EDITORIALS

POSTED ON SUN, FEB. 18, 2007

RUBBER MAN: He keeps garages, homes or commercial gym floors protected in style

BY JENNY STALETOVICH

If you think rolling out a strip of indoor-outdoor carpeting is the solution to saving your floor from the wear and tear of a home gym, you need to talk to Ozzie Lopez.
Lopez, owner of Specialized Rubber Products in Doral, has more than 50 shades of rubber gym flooring in various shapes and sizes. He laid Shaquille O’Neal’s gym floor and stretched rubber across 10 bays of a 13-bay garage at a Star Island estate. For Sylvester Stallone’s house, he installed floors in two gyms. In one, he set down a purple-flecked rubber floor to match custom purple equipment pads.

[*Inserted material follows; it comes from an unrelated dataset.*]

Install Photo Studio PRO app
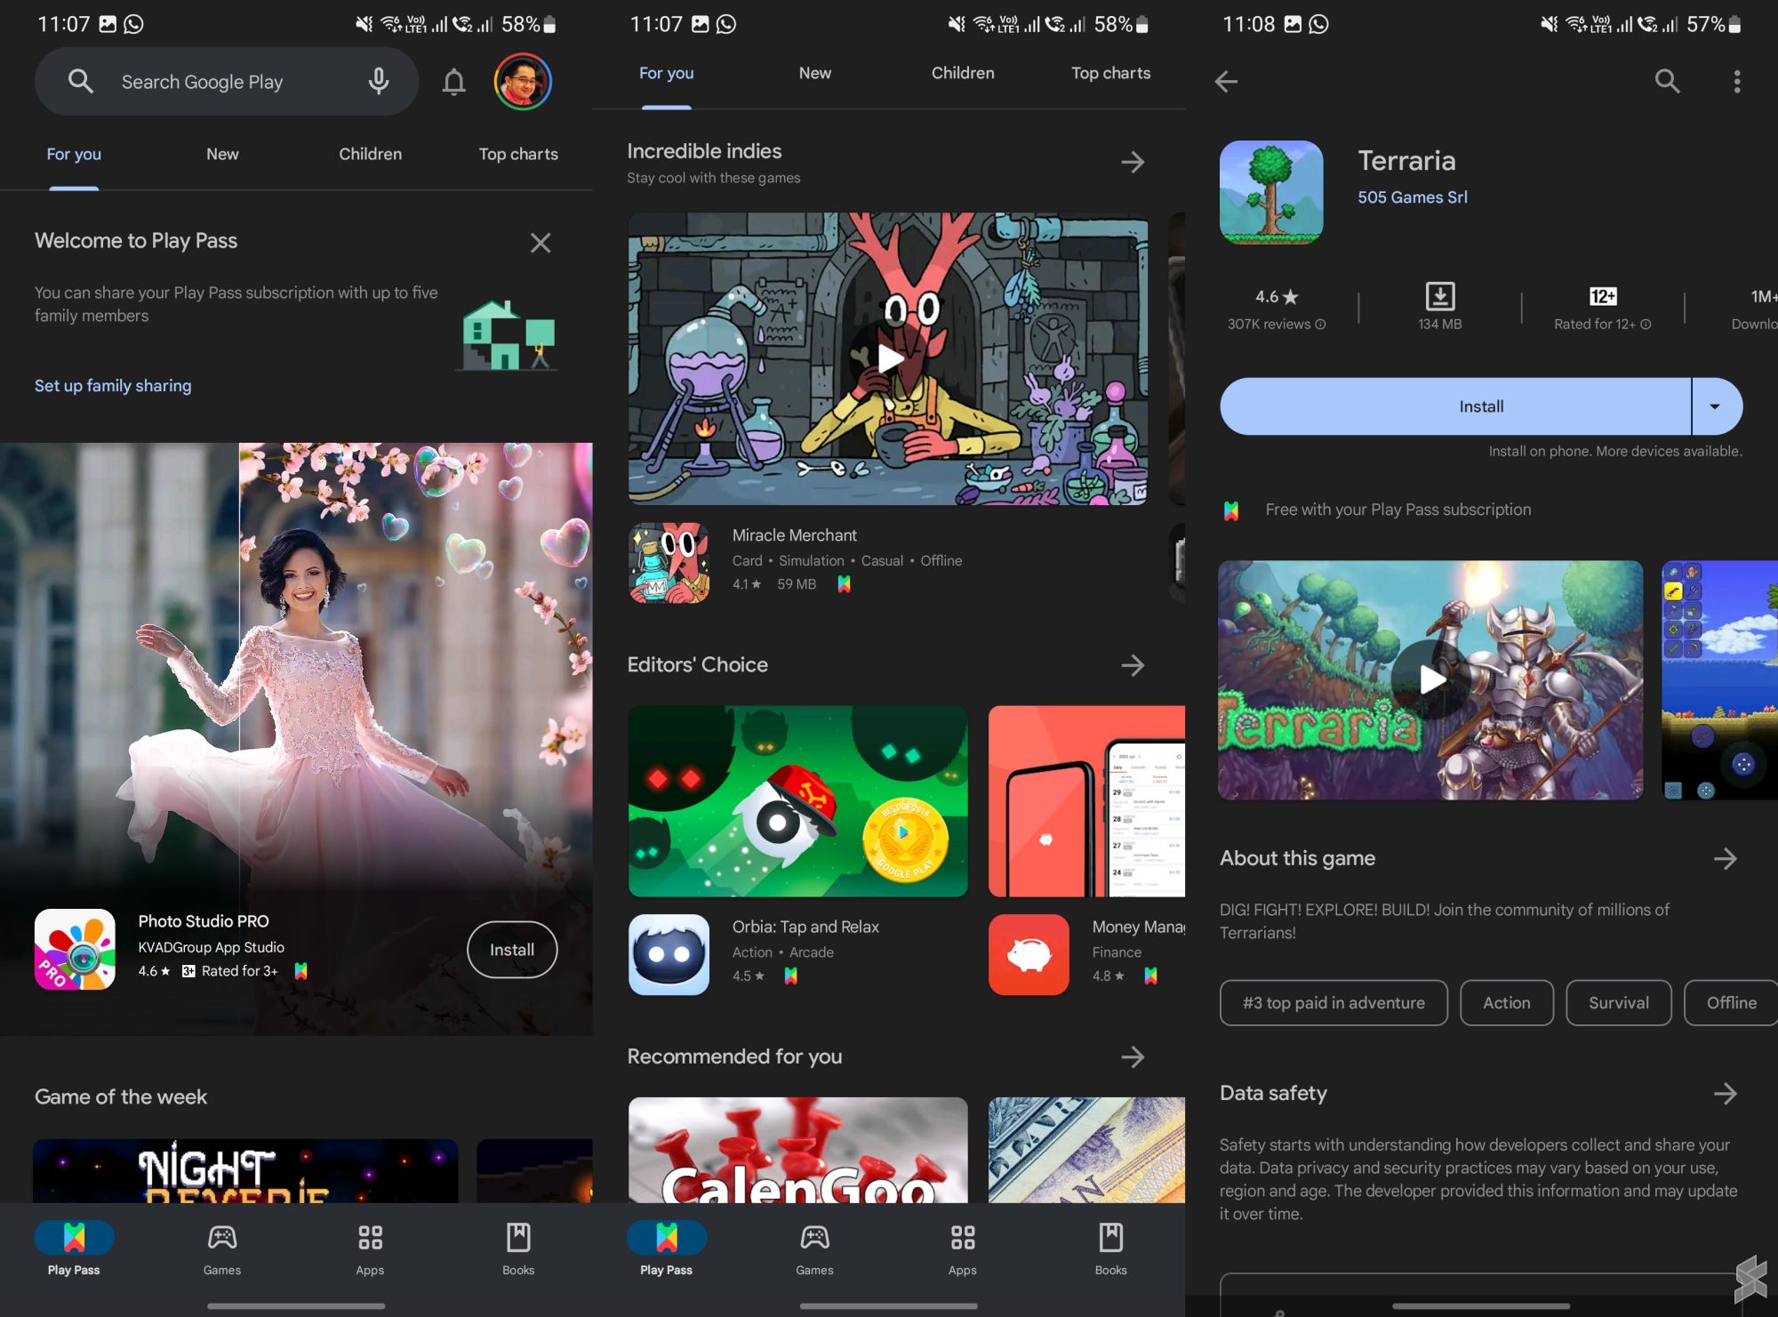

‘We do anything from a 10-by-12 foot room someone wants converted, to an L.A. Fitness,” he said. “We can custom-make any color or do logos.”
With home gyms no longer the sole domain of the wealthy, Lopez is fielding requests to install rubber floors in guest rooms, in-law quarters, garages, even sheds. Home gym rats are asking for gold and cocoa-flecked recycled rubber, wood supported by an inch of foam for extra bounce and interlocking tiles in checkerboard patterns.
”People want a designated area. They don’t want to use the living room and drop a weight and break the floor,” he said.
Lopez started out 25 years ago selling rubber for gaskets. He decided to start his own company three years ago when he realized the home-gym craze might prove far more profitable. Indeed it has, with the fitness industry growing at an annual rate of about 22 percent, he said.
The business remains in the family: his nephew handles day-to-day operations while Lopez’s 13-year-old son, Brandon, is in charge of the Internet and cutting samples.
About 60 percent of the rubber flooring sold in the United States is from recycled tires, which dramatically reduces the price and makes it eco-friendly. And the flooring has gotten stronger, prettier and easier to install. Three-foot-wide tiles can be laid with double-sided tape, rather than glue, to keep from damaging floors, while interlocking tiles can be laid with no adhesive.
Handy homeowners can easily install the tiles, which come with bevelers and transition strips for a finished look.
Costs run as high as $10 a square foot for inch-thick Danish Oak with supporting foam to about $4.50 a square foot for rubber tiles. The cost of the rubber varies depending on its content — more rubber means more strength.
Lopez has also seen more customers asking for plastic tiles to cover garage floors, which take heat from tires better than painted concrete. And square-foot tiles that wear out can be replaced.
Families are also installing rubber matting in kids’ playrooms and UV-treated rubber decking around pools.
”It’s granulated, so we just pour it and spread it with a trowel,” he said.
‘It’s funny, when people ask what you do and you say, `I’m in rubber,’ immediately they think you sell tires,” he said.